In Am. Auto. Ins. Co. v. FDH Infrastructure Servs. LLC., No. 3D22-1143, 2023 Fla. App. LEXIS 3662, the Court of Appeals of Florida, Third District (Court of Appeals) addressed whether Florida’s two-year statute of limitations governing professional malpractice actions or four-year statute of limitations governing improvements to real property was applicable to a claim involving a construction accident due to erroneous structural engineering calculations. The Court of Appeals determined that the four-year statute governing improvements to real property was more specific and governed only construction-based claims and, thus, was the appropriate governing statute.
Am. Auto. Ins. Co. involved a subrogation claim arising from a construction accident that occurred during installation of an antennae on a 952-foot tower in Miami Gardens, Florida. As discussed in the decision, Tower King II (Tower King) was hired to install an upgraded antenna on an existing television tower. Tower King contracted with FDH Infrastructure Services, LLC (FDH) to perform a structural analysis as to the stability and weight-bearing capacity of the tower. Per the contract, FDH was to assess the proposed rigging plan, which included the use of a large wooden “gin pole” used to lift loads necessary to construct the antenna. FDH provided calculations to Tower King prior to the work starting to ensure the installation would be carried out safely. Shortly after the work began, the rigging components failed, resulting in the deaths of three workers, and construction equipment sustained damage.

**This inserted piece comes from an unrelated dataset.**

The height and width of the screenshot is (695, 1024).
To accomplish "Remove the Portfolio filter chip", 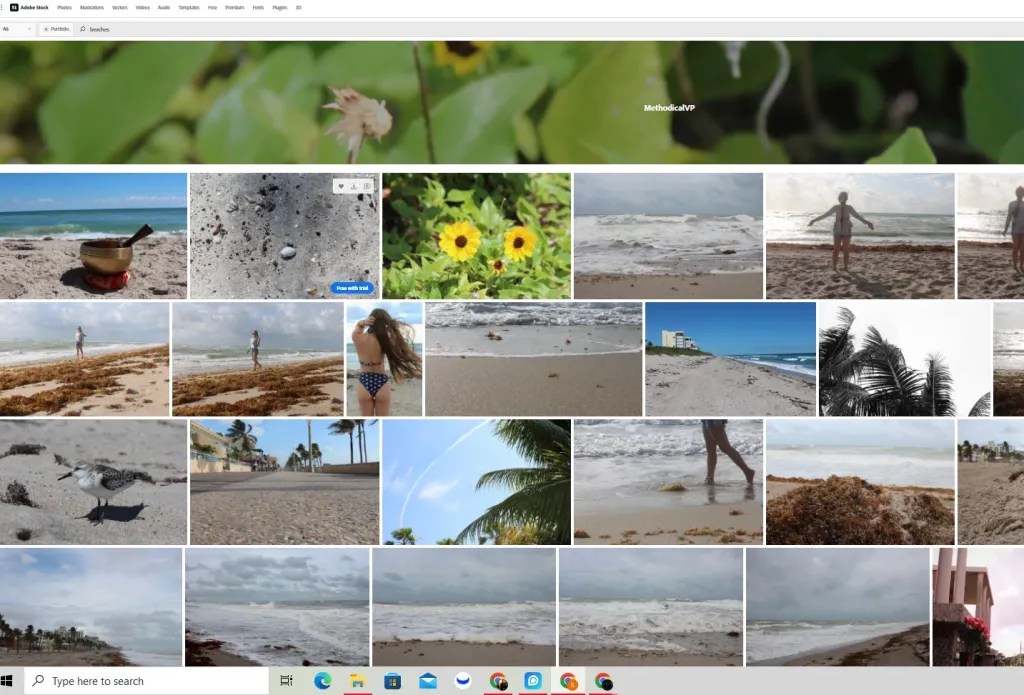I will coord(46,29).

Following the loss and after the payment of claims, the insurer instituted a subrogation action against FDH, alleging that the erroneous load calculations precipitated the underlying claims. FDH moved for summary judgment, which included an allegation that the subrogation action was barred by Florida’s two-year statute of limitations on professional malpractice claims (section 95.11(4)(a), Florida Statutes (2022)).
The Court of Appeals analyzed the two dueling statutes of limitations that could ostensibly govern the action. The first (section 95.11(4)(a)), requires an action for professional malpractice to be commenced within two years from the time the cause of action is discovered or should have been discovered with the exercise of due diligence (the Malpractice Statute). The second (section 95.11(3)(c), Florida Statutes (2022)) requires that “an action founded on the design, planning, or construction of an improvement to real property” be commenced within four years (the Improvement Statute).
The Court of Appeals turned to “three well entrenched tenets of statutory construction to guide [its] analysis: (1) a specific statute preempts a more general statute, (2) a later statute is given effect over an earlier statute; and (3) if a doubt arises, the longer period of limitations should ordinarily prevail.” The Court of Appeals noted that the Improvement Statute applies specifically to only construction-based claims, whereas the Malpractice Statute encompasses any “professional malpractice action.” In addition, the court found that FDH was contractually obligated to assess the structural integrity of the tower and rigger plan prior to commencement of construction—which included “performing the calculations necessary to enable the construction of the new antenna on the existing building.” Given that FDH’s contract was “founded on the…planning…of an improvement to real property” the Improvement Statute was the appropriate statute to govern the action.
Subrogation professionals must always be mindful of the myriad of issues that can arise related to statutes of limitations governing subrogation claims. In many claims, several different statutes may be applicable, each with different limitations periods. Claim handlers must ensure that each potential statute is appropriately analyzed to determine which statute is applicable and that claims are timely filed.